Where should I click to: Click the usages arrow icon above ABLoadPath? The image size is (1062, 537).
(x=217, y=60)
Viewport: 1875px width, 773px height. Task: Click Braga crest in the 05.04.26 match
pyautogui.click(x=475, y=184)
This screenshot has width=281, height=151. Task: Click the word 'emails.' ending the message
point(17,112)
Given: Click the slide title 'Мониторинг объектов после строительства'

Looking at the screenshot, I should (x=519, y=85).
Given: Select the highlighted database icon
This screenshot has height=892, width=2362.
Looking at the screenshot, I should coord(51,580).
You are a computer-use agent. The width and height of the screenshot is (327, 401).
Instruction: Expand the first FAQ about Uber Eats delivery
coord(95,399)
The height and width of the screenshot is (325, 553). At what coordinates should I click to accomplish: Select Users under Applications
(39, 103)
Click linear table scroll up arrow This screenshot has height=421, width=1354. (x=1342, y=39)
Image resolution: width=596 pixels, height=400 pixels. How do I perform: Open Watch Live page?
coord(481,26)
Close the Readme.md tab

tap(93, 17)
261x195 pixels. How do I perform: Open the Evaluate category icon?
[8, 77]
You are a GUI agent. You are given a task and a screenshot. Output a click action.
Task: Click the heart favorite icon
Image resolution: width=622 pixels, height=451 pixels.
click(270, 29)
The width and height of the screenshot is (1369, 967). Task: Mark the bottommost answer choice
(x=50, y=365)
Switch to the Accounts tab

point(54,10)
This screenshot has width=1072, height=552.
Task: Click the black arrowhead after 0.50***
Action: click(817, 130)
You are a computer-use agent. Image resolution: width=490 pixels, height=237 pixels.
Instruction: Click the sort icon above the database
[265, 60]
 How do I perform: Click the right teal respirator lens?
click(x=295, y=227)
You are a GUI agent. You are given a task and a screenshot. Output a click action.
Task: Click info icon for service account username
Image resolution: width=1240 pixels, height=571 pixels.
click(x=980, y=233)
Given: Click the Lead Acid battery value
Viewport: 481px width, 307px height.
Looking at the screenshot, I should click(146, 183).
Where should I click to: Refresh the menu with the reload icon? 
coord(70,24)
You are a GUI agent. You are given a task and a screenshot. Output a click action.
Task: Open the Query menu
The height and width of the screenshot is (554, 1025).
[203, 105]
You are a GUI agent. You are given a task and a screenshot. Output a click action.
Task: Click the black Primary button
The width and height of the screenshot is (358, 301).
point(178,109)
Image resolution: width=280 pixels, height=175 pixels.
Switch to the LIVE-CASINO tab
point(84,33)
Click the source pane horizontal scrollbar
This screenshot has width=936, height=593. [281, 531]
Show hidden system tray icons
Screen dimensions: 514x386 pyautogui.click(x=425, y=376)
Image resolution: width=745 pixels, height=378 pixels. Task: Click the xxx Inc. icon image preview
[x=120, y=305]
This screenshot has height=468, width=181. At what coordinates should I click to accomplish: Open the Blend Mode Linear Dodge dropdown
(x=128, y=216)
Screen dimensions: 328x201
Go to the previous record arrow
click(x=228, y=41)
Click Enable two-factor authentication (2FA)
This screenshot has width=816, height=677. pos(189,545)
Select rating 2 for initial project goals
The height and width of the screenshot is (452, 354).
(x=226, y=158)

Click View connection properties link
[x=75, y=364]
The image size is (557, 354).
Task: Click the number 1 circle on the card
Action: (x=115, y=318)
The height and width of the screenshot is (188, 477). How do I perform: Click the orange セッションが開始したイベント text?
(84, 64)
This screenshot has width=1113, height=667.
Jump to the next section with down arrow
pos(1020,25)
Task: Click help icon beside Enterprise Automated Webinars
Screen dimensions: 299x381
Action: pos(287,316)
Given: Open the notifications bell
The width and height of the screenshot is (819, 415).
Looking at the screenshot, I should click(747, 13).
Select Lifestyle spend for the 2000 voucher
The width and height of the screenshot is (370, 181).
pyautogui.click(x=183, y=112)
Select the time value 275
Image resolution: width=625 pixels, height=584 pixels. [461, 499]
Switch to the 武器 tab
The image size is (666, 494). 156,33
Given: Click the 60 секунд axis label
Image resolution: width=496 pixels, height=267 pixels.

########################################

▶ _TASK BRIEF_
A faithful, complete reproduction of the listing above is requested.

▶ _OUTPUT OF THE TASK_
Where should I click to: Click the usages arrow icon above ABLoadPath? The image size is (1062, 537).
(x=217, y=60)
Viewport: 1875px width, 773px height. Task: Click Braga crest in the 05.04.26 match
pyautogui.click(x=475, y=184)
This screenshot has width=281, height=151. Task: Click the word 'emails.' ending the message
point(17,112)
Given: Click the slide title 'Мониторинг объектов после строительства'

Looking at the screenshot, I should (x=519, y=85).
Given: Select the highlighted database icon
This screenshot has height=892, width=2362.
Looking at the screenshot, I should coord(51,580).
You are a computer-use agent. The width and height of the screenshot is (327, 401).
Instruction: Expand the first FAQ about Uber Eats delivery
coord(95,399)
The height and width of the screenshot is (325, 553). At what coordinates should I click to accomplish: Select Users under Applications
(39, 103)
Click linear table scroll up arrow This screenshot has height=421, width=1354. (x=1342, y=39)
Image resolution: width=596 pixels, height=400 pixels. How do I perform: Open Watch Live page?
coord(481,26)
Close the Readme.md tab

tap(93, 17)
261x195 pixels. How do I perform: Open the Evaluate category icon?
[8, 77]
You are a GUI agent. You are given a task and a screenshot. Output a click action.
Task: Click the heart favorite icon
Image resolution: width=622 pixels, height=451 pixels.
click(270, 29)
The width and height of the screenshot is (1369, 967). Task: Mark the bottommost answer choice
(x=50, y=365)
Switch to the Accounts tab

point(54,10)
This screenshot has width=1072, height=552.
Task: Click the black arrowhead after 0.50***
Action: click(817, 130)
You are a computer-use agent. Image resolution: width=490 pixels, height=237 pixels.
Instruction: Click the sort icon above the database
[265, 60]
 How do I perform: Click the right teal respirator lens?
click(x=295, y=227)
You are a GUI agent. You are given a task and a screenshot. Output a click action.
Task: Click info icon for service account username
Image resolution: width=1240 pixels, height=571 pixels.
click(x=980, y=233)
Given: Click the Lead Acid battery value
Viewport: 481px width, 307px height.
Looking at the screenshot, I should click(146, 183).
Where should I click to: Refresh the menu with the reload icon? 
coord(70,24)
You are a GUI agent. You are given a task and a screenshot. Output a click action.
Task: Open the Query menu
The height and width of the screenshot is (554, 1025).
[203, 105]
You are a GUI agent. You are given a task and a screenshot. Output a click action.
Task: Click the black Primary button
The width and height of the screenshot is (358, 301).
point(178,109)
Image resolution: width=280 pixels, height=175 pixels.
Switch to the LIVE-CASINO tab
point(84,33)
Click the source pane horizontal scrollbar
This screenshot has width=936, height=593. [281, 531]
Show hidden system tray icons
Screen dimensions: 514x386 pyautogui.click(x=425, y=376)
Image resolution: width=745 pixels, height=378 pixels. Task: Click the xxx Inc. icon image preview
[x=120, y=305]
This screenshot has height=468, width=181. At what coordinates should I click to accomplish: Open the Blend Mode Linear Dodge dropdown
(x=128, y=216)
Screen dimensions: 328x201
Go to the previous record arrow
click(x=228, y=41)
Click Enable two-factor authentication (2FA)
This screenshot has width=816, height=677. pos(189,545)
Select rating 2 for initial project goals
The height and width of the screenshot is (452, 354).
(x=226, y=158)

Click View connection properties link
[x=75, y=364]
The image size is (557, 354).
Task: Click the number 1 circle on the card
Action: (x=115, y=318)
The height and width of the screenshot is (188, 477). How do I perform: Click the orange セッションが開始したイベント text?
(84, 64)
This screenshot has width=1113, height=667.
Jump to the next section with down arrow
pos(1020,25)
Task: Click help icon beside Enterprise Automated Webinars
Screen dimensions: 299x381
Action: pos(287,316)
Given: Open the notifications bell
The width and height of the screenshot is (819, 415).
Looking at the screenshot, I should click(747, 13).
Select Lifestyle spend for the 2000 voucher
The width and height of the screenshot is (370, 181).
pyautogui.click(x=183, y=112)
Select the time value 275
Image resolution: width=625 pixels, height=584 pixels. [461, 499]
Switch to the 武器 tab
The image size is (666, 494). 156,33
Given: Click the 60 секунд axis label
Image resolution: width=496 pixels, height=267 pixels.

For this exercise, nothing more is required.